> [Your instructions]:
Among the entries below, take the line with "Given: Select the TÜV SÜD octagon emblem" and the line with "The height and width of the screenshot is (192, 256).", and output them and every line between them exactly, with nothing else.
+---+
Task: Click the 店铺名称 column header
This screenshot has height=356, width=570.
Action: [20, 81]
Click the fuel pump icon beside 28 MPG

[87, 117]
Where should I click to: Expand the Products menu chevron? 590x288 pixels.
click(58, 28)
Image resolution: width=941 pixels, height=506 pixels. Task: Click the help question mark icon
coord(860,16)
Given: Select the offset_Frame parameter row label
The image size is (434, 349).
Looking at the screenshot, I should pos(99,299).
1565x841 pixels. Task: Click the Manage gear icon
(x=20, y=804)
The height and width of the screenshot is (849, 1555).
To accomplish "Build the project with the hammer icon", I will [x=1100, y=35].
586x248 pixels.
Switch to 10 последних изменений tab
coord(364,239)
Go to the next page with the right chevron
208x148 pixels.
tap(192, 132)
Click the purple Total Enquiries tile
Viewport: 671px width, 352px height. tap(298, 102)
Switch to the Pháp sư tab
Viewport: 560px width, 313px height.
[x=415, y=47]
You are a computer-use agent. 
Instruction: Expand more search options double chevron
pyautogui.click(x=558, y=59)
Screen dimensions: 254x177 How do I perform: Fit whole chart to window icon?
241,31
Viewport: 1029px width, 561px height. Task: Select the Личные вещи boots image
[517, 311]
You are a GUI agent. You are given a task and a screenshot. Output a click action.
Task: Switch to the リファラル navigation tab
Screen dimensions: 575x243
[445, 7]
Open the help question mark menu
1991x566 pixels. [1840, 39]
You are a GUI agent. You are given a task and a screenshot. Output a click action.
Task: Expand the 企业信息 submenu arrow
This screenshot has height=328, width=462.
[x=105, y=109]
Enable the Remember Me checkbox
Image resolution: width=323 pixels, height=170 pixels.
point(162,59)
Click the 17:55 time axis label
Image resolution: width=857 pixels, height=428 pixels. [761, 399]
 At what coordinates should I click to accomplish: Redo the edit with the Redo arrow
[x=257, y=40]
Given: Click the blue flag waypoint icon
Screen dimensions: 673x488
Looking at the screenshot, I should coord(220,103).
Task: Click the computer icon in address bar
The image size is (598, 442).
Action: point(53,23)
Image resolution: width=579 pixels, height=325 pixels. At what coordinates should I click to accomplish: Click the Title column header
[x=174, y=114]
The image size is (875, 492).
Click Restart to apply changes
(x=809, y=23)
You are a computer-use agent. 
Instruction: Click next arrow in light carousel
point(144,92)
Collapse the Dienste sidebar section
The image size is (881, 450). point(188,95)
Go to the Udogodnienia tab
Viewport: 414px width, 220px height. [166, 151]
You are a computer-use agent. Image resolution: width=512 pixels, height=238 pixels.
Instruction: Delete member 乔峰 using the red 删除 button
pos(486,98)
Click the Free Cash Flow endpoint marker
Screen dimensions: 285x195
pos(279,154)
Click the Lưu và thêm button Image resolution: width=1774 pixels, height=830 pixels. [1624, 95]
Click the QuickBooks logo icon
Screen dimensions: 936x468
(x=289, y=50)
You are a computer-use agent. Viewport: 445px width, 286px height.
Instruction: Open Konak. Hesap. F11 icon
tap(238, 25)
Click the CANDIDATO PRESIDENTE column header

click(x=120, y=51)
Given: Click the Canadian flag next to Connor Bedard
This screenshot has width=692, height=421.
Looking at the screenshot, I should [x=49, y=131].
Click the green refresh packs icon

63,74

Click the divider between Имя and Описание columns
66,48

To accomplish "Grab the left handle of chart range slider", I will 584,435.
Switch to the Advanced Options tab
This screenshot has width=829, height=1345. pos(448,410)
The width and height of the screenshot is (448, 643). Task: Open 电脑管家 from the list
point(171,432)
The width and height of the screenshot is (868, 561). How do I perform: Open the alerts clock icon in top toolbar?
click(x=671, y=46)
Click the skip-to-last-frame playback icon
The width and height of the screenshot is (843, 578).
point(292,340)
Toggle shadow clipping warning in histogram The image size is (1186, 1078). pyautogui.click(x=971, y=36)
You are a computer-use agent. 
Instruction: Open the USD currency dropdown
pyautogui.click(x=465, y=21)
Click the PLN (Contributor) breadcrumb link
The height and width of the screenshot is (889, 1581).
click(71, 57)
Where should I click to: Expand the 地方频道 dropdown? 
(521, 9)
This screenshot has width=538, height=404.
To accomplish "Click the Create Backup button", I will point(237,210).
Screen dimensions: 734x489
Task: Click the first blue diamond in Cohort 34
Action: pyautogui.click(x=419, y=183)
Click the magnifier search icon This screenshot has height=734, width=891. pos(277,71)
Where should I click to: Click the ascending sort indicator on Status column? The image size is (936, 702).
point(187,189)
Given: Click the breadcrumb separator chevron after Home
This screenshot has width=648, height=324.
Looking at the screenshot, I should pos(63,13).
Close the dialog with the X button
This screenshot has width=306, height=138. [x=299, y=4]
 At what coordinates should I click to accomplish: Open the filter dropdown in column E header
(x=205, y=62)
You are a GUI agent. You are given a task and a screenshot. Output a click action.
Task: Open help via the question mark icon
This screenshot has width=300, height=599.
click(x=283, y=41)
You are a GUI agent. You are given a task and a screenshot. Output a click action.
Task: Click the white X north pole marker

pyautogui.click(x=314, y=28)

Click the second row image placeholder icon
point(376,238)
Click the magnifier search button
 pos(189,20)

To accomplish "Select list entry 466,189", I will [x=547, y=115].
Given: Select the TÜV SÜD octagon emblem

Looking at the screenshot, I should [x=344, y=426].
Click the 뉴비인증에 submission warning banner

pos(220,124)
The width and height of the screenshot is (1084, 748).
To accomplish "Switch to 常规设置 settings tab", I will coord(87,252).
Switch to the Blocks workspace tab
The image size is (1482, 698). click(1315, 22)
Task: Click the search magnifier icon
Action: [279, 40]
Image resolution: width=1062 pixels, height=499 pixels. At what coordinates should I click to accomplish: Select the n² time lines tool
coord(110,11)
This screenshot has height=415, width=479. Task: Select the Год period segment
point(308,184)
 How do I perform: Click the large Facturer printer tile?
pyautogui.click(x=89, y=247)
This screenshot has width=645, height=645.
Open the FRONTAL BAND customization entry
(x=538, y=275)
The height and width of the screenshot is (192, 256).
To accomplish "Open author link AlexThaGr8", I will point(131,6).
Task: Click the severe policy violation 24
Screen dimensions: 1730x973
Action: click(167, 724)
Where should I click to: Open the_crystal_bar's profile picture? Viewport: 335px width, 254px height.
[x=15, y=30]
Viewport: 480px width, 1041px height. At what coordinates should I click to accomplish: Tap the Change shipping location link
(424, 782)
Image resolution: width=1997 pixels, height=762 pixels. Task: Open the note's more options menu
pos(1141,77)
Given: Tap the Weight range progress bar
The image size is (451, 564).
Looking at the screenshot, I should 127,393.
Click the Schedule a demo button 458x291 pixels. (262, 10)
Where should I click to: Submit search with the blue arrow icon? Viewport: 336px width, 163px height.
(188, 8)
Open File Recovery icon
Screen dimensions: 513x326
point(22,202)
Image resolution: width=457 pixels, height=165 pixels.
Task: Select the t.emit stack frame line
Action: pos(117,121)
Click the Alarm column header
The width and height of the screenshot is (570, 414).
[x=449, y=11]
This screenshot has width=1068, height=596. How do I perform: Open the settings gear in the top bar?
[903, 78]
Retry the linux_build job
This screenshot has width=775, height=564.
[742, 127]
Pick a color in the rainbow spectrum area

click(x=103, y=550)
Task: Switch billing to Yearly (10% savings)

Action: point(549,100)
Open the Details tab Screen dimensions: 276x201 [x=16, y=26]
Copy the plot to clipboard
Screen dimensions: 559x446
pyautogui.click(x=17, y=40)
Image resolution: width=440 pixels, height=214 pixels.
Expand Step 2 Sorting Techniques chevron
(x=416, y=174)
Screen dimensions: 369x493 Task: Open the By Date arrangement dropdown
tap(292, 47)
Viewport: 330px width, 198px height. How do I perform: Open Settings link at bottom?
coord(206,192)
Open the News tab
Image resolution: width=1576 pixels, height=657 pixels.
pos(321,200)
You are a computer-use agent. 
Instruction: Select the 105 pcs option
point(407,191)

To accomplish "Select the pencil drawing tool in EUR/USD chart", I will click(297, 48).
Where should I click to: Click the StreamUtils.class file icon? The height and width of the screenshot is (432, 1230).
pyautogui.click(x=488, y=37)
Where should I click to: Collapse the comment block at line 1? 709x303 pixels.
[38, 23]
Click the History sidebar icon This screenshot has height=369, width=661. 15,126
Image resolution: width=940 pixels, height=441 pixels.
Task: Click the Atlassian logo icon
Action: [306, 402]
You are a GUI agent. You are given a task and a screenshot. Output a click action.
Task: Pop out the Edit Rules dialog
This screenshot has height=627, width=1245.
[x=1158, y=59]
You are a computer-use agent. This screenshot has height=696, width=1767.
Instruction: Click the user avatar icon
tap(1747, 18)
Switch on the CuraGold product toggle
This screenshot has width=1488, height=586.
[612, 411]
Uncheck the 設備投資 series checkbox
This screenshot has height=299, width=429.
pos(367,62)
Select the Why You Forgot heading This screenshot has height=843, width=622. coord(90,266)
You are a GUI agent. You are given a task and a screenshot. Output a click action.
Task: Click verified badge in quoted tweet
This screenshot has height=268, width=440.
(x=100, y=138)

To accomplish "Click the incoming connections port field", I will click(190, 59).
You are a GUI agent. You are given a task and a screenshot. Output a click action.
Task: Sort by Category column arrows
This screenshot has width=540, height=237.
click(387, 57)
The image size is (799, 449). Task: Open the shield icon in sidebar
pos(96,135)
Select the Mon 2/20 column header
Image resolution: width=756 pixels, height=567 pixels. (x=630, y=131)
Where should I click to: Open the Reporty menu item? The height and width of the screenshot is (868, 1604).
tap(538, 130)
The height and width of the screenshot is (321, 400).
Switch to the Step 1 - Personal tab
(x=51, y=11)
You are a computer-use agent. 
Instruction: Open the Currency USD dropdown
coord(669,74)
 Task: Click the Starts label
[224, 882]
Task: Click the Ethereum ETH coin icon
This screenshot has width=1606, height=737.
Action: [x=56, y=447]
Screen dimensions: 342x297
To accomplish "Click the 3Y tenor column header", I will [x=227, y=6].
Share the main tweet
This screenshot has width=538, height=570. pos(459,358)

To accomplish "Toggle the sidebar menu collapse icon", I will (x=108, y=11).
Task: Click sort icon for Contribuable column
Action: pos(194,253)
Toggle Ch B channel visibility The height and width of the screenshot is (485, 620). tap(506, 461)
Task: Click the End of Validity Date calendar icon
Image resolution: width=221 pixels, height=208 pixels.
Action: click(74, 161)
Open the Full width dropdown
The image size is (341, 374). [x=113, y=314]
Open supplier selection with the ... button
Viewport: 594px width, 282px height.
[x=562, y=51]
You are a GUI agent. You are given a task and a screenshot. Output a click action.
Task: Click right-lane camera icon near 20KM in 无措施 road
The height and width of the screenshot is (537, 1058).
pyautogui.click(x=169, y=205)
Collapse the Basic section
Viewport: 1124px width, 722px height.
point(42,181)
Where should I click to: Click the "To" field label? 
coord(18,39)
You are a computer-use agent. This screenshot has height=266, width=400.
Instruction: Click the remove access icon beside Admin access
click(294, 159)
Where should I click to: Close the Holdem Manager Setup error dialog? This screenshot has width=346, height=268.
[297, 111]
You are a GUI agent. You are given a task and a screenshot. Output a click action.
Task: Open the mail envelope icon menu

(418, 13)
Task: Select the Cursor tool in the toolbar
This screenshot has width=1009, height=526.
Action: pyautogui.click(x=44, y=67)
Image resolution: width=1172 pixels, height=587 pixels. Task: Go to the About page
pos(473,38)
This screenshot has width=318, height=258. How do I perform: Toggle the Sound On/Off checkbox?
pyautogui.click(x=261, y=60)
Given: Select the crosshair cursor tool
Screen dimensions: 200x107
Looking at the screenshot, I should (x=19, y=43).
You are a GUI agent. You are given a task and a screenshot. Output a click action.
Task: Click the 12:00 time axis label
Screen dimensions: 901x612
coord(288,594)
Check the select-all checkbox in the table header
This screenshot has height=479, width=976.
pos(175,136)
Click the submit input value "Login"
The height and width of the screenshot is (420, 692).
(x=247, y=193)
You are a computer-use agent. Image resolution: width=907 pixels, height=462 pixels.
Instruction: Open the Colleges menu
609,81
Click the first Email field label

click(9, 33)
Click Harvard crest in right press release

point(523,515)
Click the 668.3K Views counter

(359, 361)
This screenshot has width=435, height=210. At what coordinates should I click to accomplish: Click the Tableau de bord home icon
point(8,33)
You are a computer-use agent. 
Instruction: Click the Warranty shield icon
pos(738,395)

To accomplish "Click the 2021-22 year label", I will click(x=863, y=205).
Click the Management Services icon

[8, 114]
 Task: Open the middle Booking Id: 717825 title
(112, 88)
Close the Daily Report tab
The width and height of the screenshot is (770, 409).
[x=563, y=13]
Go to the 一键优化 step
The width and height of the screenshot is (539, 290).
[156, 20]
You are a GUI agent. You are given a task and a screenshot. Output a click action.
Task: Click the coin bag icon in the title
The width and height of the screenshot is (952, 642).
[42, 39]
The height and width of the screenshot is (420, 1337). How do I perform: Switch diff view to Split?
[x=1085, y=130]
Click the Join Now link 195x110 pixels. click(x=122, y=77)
+---+
> [Answer box]:
Given: Select the TÜV SÜD octagon emblem

Looking at the screenshot, I should [x=344, y=426].
Click the 뉴비인증에 submission warning banner

pos(220,124)
The width and height of the screenshot is (1084, 748).
To accomplish "Switch to 常规设置 settings tab", I will coord(87,252).
Switch to the Blocks workspace tab
The image size is (1482, 698). click(1315, 22)
Task: Click the search magnifier icon
Action: [279, 40]
Image resolution: width=1062 pixels, height=499 pixels. At what coordinates should I click to accomplish: Select the n² time lines tool
coord(110,11)
This screenshot has height=415, width=479. Task: Select the Год period segment
point(308,184)
 How do I perform: Click the large Facturer printer tile?
pyautogui.click(x=89, y=247)
This screenshot has width=645, height=645.
Open the FRONTAL BAND customization entry
(x=538, y=275)
The height and width of the screenshot is (192, 256).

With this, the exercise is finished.